然后它获取两个数据集并合并它们。(合并连接是一种“压缩”操作,它并行遍历两个已排序的数据集,并在它们匹配时发出连接的行。)

As I said, you work through the plan inner part to outer part, bottom to top.

正如我所说,您从内部到外部,从下到上完成计划。

回答by Stephen Denne

There is an online helper tool available too, Depesz, which will highlight where the expensive parts of the analysis results are.

还有一个在线帮助工具Depesz可用,它将突出显示分析结果中昂贵部分的位置。

also has one, here's the same results, which to me make it clearer where the problem is.

也有一个,这是相同的结果,这让我更清楚问题出在哪里。

回答by Grant Johnson

PgAdminwill show you a graphical representation of the explain plan. Switching back and forth between the two can really help you understand what the text representation means. However, if you just want to know what it is going todo, you may be able to just always use the GUI.

PgAdmin将向您显示解释计划的图形表示。在两者之间来回切换可以真正帮助您理解文本表示的含义。但是,如果您只想知道它要做什么,您可以始终使用 GUI。

回答by Franck Dernoncourt

PostgreSQL's official documentationprovides an interesting, thorough explanation on how to understand explain's output.
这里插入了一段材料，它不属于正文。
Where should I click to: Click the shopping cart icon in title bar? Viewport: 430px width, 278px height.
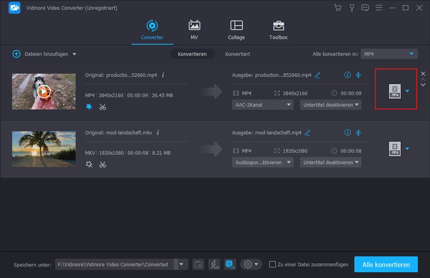(338, 8)
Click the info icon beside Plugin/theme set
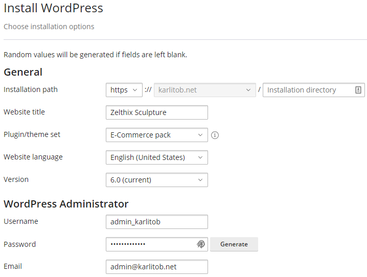This screenshot has width=367, height=277. pos(215,135)
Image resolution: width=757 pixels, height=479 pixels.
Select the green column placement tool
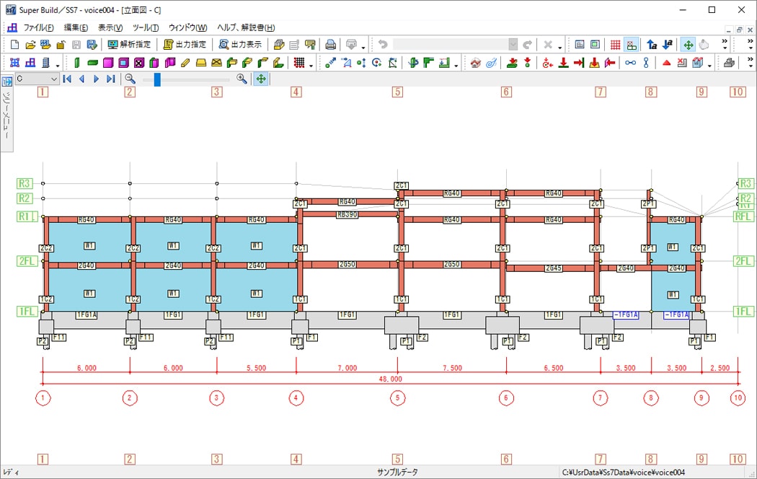(76, 63)
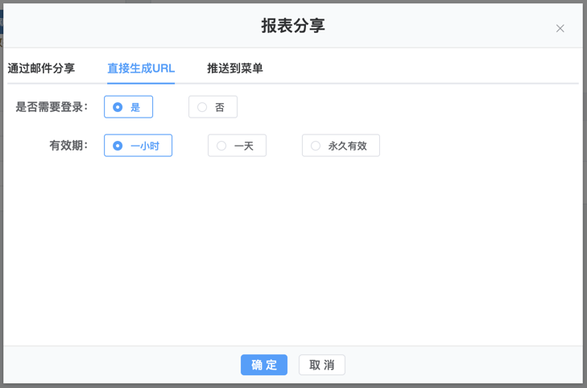Image resolution: width=587 pixels, height=388 pixels.
Task: Confirm sharing with the 确定 button
Action: click(x=264, y=365)
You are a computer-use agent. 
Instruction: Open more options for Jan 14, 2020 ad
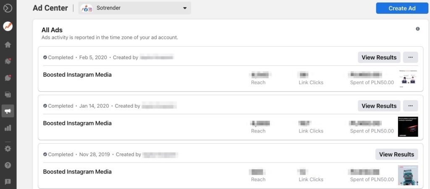410,106
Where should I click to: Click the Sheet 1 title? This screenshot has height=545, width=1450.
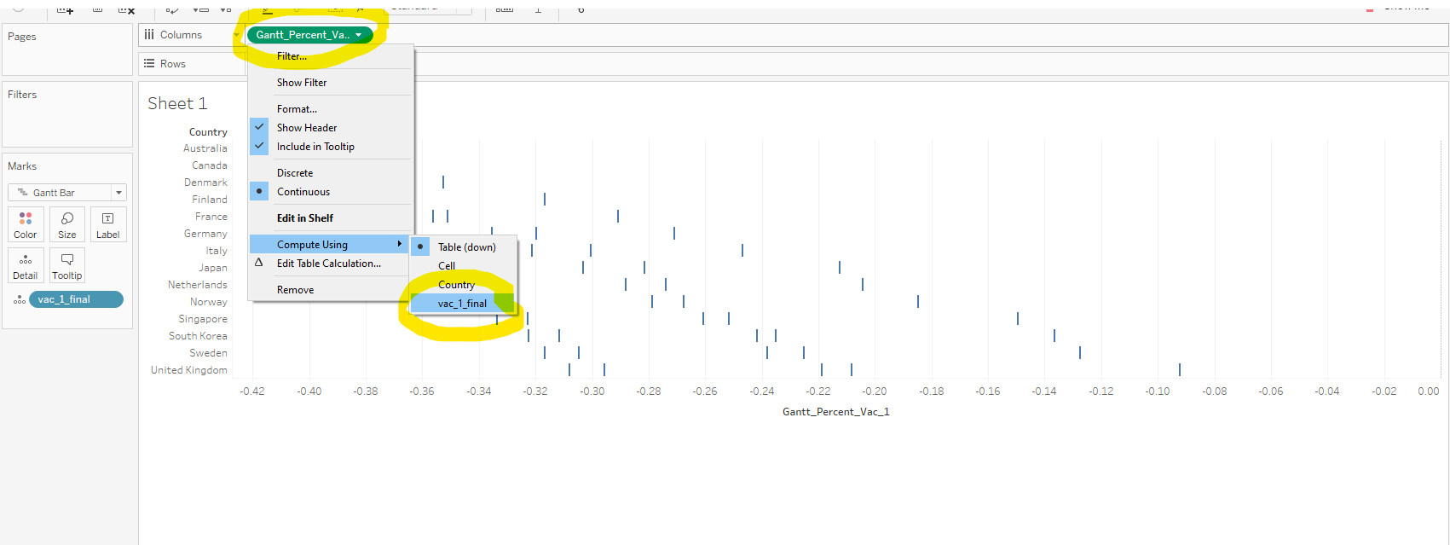(x=177, y=104)
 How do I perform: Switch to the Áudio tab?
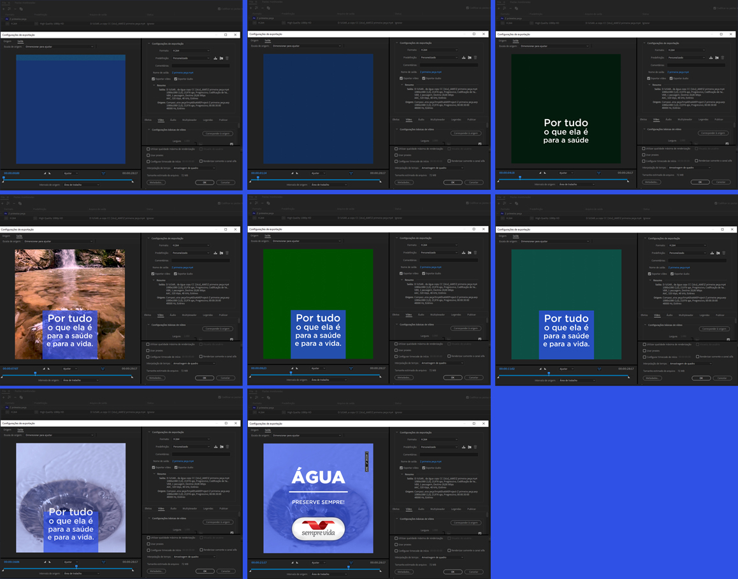tap(174, 120)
PostgreSQL 的官方文档提供了关于如何理解解释输出的有趣而详尽的解释。

回答by Greg

If you install pgadmin, there's an Explain button that as well as giving the text output draws diagrams of what's happening, showing the filters, sorts and sub-set merges that I find really useful to see what's happening.

如果您安装 pgadmin,就会有一个解释按钮,它不仅可以提供文本输出,还可以绘制正在发生的事情的图表,显示过滤器、排序和子集合并,我认为这对于查看正在发生的事情非常有用。